What you are asked to do: Across the whole listing, how many lines hold the word "computer"? Reply with the number by itself.

━━━ Data for the task ━━━

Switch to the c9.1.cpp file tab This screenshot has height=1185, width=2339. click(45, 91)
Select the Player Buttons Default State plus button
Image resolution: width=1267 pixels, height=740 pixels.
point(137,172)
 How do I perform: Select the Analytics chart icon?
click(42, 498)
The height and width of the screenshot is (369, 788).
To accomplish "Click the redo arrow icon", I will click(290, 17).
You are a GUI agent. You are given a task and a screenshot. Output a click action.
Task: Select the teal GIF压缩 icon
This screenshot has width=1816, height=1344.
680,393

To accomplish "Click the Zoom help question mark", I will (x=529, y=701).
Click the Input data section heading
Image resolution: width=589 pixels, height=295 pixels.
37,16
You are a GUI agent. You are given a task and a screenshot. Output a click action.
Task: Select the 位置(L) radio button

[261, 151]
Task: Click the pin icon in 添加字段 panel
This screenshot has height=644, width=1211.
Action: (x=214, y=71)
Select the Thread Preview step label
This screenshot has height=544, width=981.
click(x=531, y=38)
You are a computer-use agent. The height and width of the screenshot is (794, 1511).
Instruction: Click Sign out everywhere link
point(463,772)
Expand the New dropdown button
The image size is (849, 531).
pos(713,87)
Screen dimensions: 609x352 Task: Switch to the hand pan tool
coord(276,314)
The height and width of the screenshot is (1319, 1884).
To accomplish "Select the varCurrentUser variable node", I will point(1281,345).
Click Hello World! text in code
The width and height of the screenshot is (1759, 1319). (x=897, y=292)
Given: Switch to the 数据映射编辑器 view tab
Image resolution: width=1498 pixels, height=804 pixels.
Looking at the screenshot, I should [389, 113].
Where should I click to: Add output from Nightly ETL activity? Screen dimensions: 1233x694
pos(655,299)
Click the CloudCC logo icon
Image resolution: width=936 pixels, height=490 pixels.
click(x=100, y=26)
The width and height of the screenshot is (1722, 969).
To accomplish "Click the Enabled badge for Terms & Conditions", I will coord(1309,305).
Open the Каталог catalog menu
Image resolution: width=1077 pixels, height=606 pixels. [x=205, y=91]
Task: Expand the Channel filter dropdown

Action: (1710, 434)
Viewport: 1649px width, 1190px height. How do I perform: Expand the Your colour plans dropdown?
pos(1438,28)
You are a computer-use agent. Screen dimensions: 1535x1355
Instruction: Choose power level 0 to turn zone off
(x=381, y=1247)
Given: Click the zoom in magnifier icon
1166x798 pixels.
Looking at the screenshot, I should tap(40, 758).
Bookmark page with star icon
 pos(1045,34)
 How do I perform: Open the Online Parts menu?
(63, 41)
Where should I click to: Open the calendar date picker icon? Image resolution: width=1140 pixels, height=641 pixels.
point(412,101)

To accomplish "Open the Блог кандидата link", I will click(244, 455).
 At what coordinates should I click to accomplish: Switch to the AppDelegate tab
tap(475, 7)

━━━

Response to this exercise: 2